**Task directions**
Which lines belong in your copy? Those from the start of the data through the line with "Task: Select the MiMo-V2-Pro card model name", exactly as written, without any pictures.

-- Input material follows --

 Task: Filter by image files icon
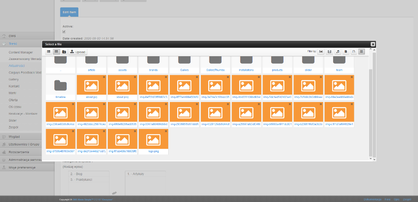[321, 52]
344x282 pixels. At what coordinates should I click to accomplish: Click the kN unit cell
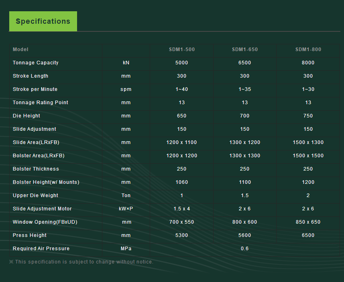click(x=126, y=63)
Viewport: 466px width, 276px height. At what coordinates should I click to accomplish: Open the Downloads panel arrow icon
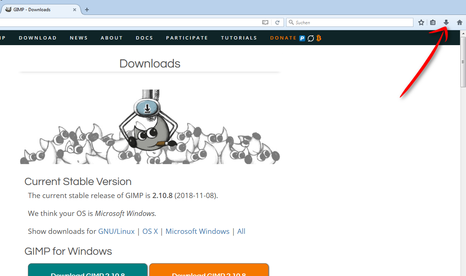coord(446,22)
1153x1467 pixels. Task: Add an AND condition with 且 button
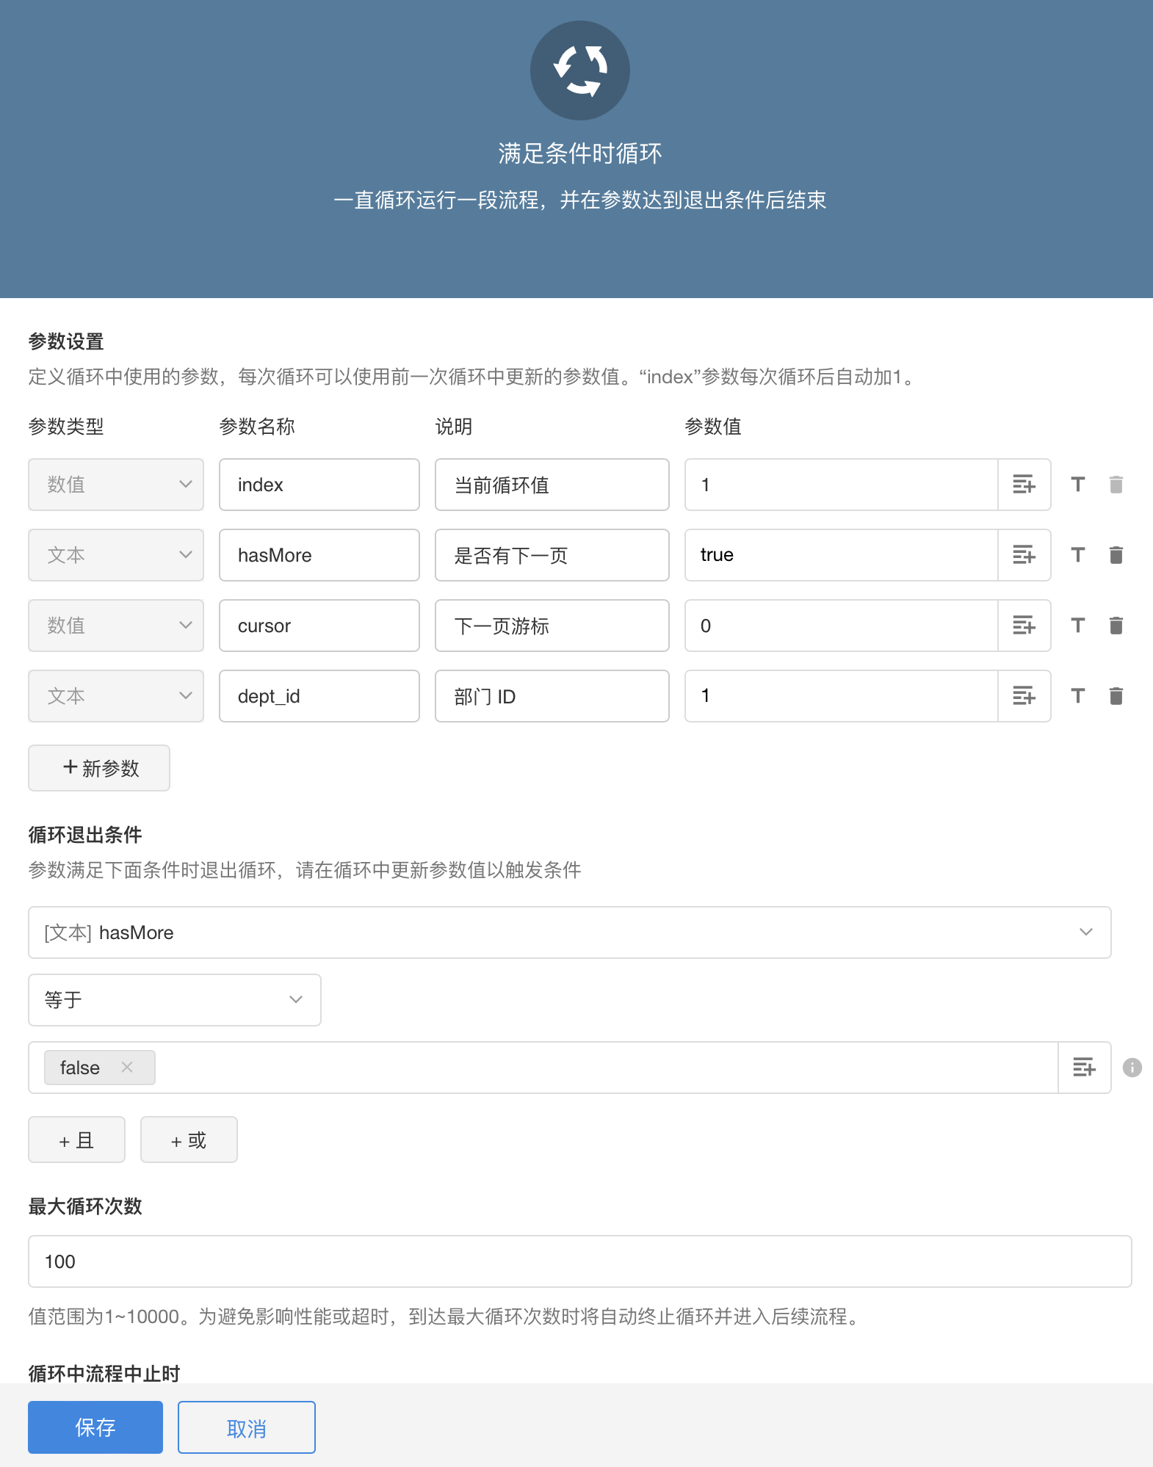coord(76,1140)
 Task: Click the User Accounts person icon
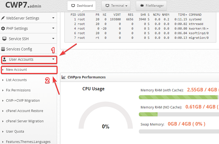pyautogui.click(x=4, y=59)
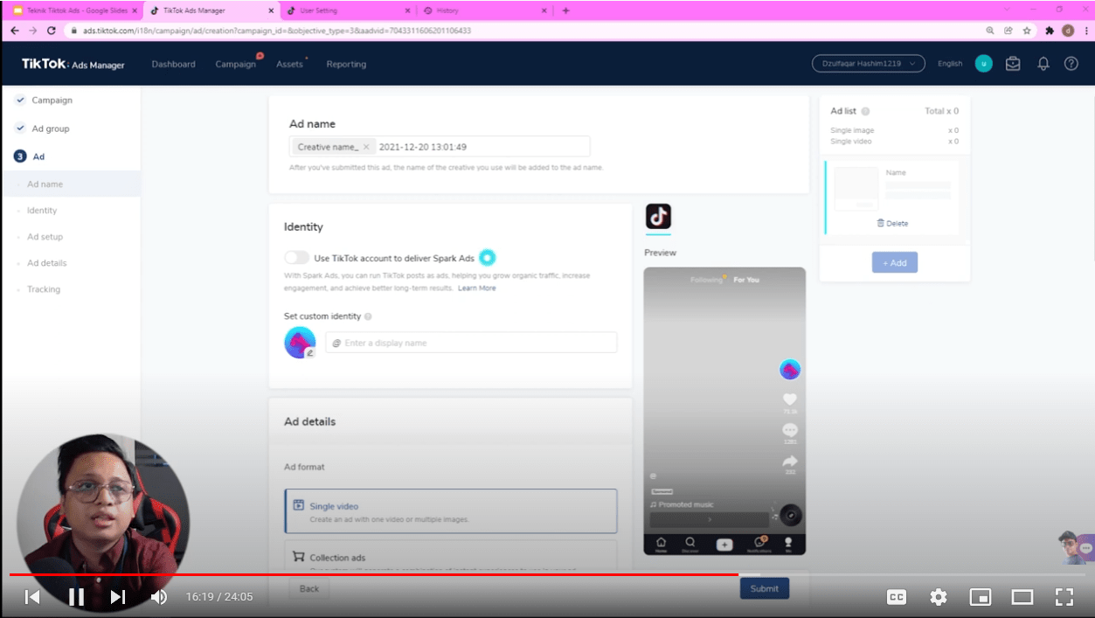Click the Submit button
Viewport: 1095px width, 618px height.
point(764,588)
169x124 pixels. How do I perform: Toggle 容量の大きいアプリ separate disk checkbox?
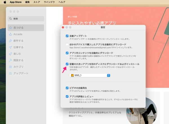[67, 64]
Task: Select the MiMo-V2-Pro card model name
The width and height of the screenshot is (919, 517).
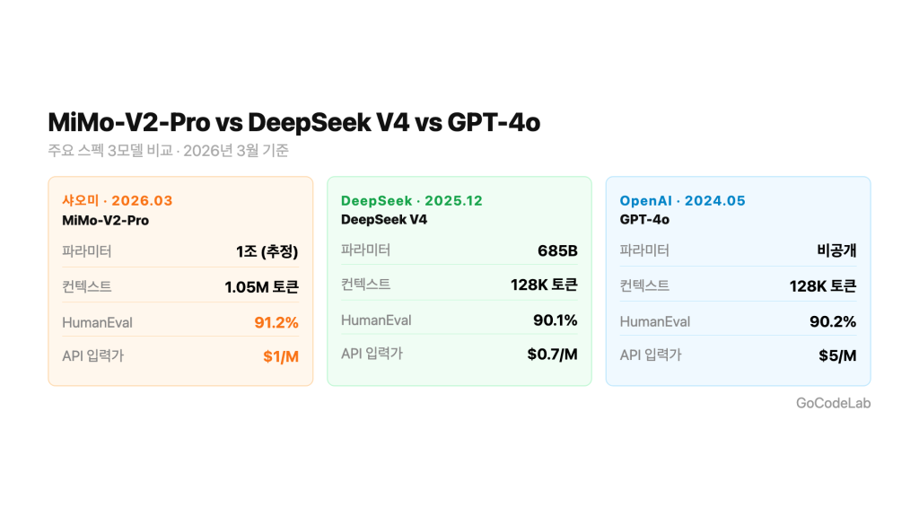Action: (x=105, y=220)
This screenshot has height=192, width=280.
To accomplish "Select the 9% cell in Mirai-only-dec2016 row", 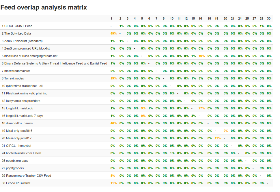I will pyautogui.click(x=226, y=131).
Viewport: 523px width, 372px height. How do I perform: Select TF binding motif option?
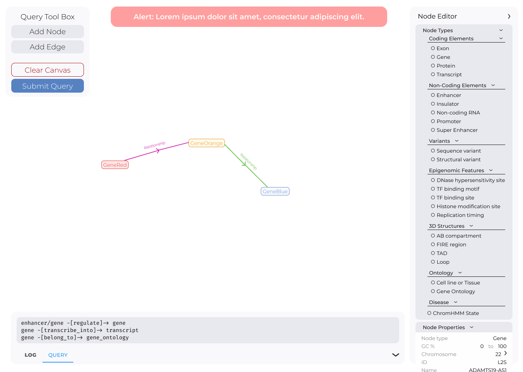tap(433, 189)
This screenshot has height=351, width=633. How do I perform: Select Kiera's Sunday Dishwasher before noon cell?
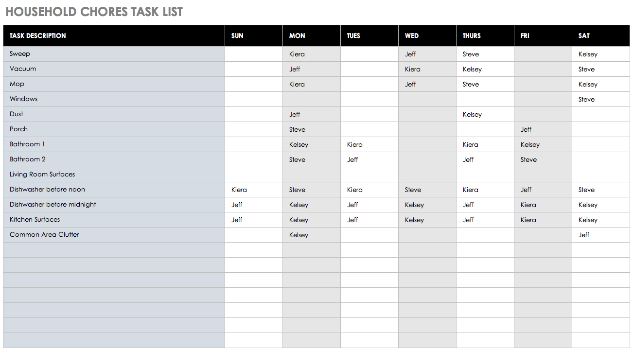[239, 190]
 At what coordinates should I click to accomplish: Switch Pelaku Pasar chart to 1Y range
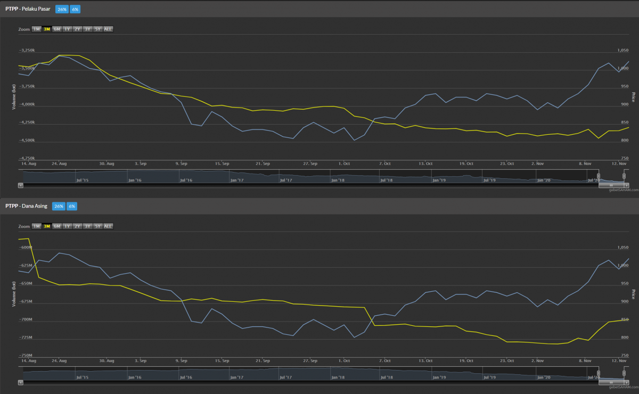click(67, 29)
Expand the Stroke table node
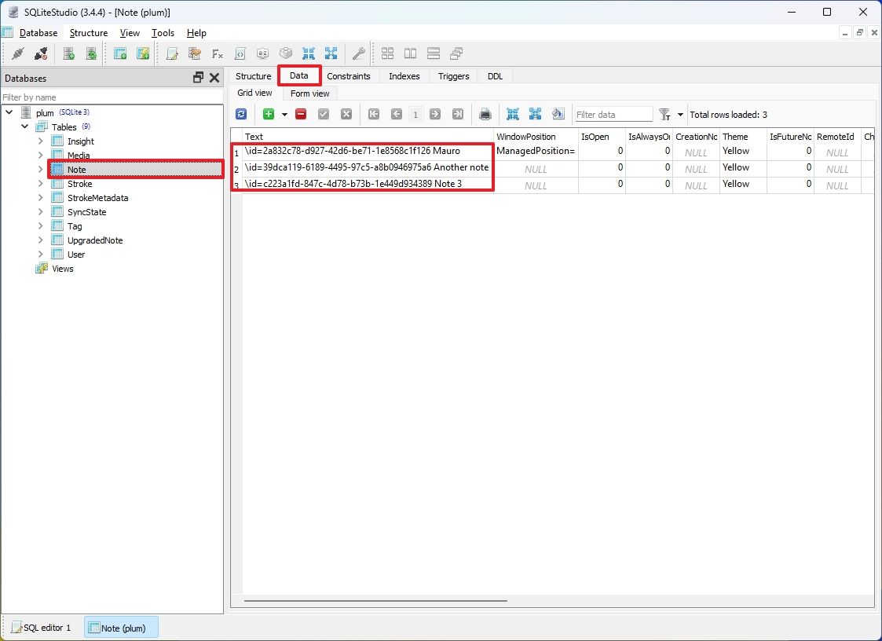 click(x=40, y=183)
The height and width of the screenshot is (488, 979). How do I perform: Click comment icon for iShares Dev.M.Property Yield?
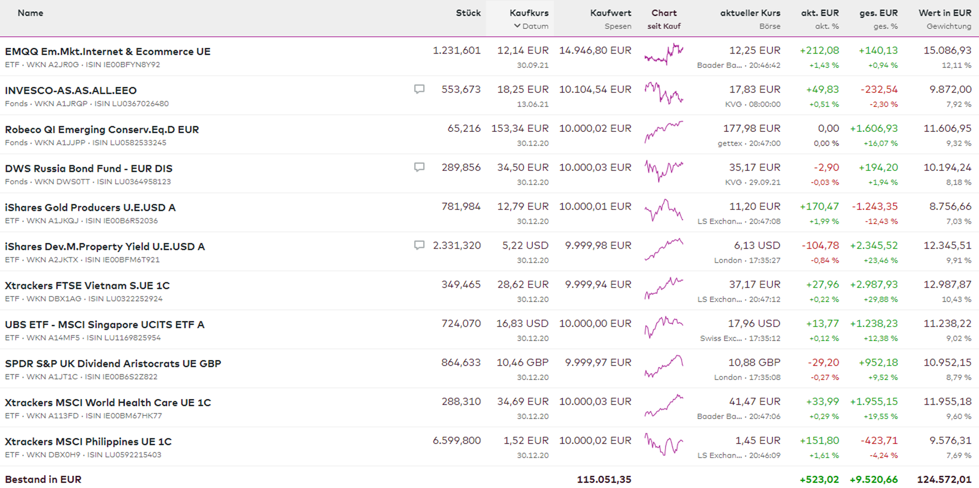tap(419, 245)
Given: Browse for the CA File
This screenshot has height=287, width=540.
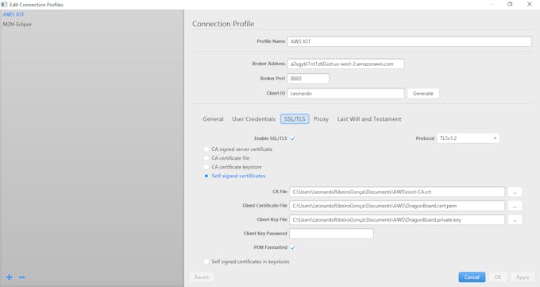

-- Input material concluded --

**Exercise result**
 Task: Filter by image files icon
[321, 52]
344x282 pixels. At what coordinates should I click to accomplish: Click the kN unit cell
click(x=126, y=63)
Viewport: 466px width, 276px height. At what coordinates should I click to accomplish: Open the Downloads panel arrow icon
coord(446,22)
1153x1467 pixels. Task: Add an AND condition with 且 button
coord(76,1140)
 Task: Click the User Accounts person icon
pyautogui.click(x=4, y=59)
Click the Submit button
Viewport: 1095px width, 618px height.
point(764,588)
169x124 pixels. How do I perform: Toggle 容量の大きいアプリ separate disk checkbox?
[67, 64]
Task: Select the MiMo-V2-Pro card model name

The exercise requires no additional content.